From this month’s issue of our journal, I am directing attention to two articles concerning Type 1 Diabetes and another concerning oxygen uptake kinetics and aging.
Regular physical activity represents a cornerstone in type 1 diabetes care. However, patients with type 1 diabetes (T1D), especially those with poor glycemic control, may have limitations when they engage in intense aerobic exercise. The study by Tagougui et al. adds to this clinical picture, with their observations that poorly controlled T1D patients displayed a dramatic impairment in oxyhemoglobin desaturation in active muscle during intense exercise in comparison to well-controlled patients. This supports the hypothesis of an increase in oxygen affinity induced by hemoglobin glycation associated with T1D, as previously put forward on the basis of studies in vitro. From a practical perspective, maximal exercise coupled with muscle near-infrared spectroscopy may represent a promising noninvasive method to assess disorders of muscular perfusion occurring even before overt microangiopathy in poorly controlled T1D patients.

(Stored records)
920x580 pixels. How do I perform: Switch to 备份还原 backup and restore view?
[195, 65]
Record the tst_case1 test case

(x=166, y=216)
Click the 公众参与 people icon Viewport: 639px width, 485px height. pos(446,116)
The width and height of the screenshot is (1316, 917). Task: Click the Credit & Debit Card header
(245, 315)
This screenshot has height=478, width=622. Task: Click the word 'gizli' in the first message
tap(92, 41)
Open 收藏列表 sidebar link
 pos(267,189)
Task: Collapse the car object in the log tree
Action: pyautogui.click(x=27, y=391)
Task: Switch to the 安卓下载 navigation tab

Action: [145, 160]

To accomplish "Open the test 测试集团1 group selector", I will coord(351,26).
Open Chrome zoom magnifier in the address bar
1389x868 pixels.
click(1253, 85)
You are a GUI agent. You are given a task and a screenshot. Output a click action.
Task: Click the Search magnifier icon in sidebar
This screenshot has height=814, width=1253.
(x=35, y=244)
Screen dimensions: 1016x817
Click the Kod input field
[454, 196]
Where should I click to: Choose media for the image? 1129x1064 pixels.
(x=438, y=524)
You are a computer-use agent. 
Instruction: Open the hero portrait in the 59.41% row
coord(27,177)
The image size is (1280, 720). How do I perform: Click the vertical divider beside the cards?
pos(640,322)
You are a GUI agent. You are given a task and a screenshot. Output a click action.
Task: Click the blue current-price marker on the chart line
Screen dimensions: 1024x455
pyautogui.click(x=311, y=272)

**EXERCISES**
1. Translate this sentence from the passage on type 1 diabetes and exercise into Spanish: "Regular physical activity represents a cornerstone in type 1 diabetes care."
2. Continue the passage on type 1 diabetes and exercise from the point where it ends.
The entries have no connection to the passage on type 1 diabetes and exercise.

**ANSWERS BY TASK**
1. La actividad física regular representa un pilar fundamental en el cuidado de la diabetes tipo 1.

2.
In this month’s second highlighted study, Rissanen and colleagues are the first to report the independent contributions of central and peripheral cardiovascular mechanisms to peak O2 uptake (V̇O2peak) in patients with T1D. They show that in addition to reduced V̇O2peak, both cardiac function and active leg muscle blood flow at peak cycling exercise are reduced independently of each other in physically active adults with T1D when compared to well-matched healthy individuals. Importantly, cardiac limitations correlated with glycemic control and peripheral limitations tended to correlate with glycemic control. To complement these reports, we offer a link to a prior, highly cited position statement on type 2 diabetes [American College of Sports Medicine and the American Diabetes Association. Exercise and type 2 diabetes: joint position statement. Med Sci Sports Exerc. 2010;42(12):2282-2303].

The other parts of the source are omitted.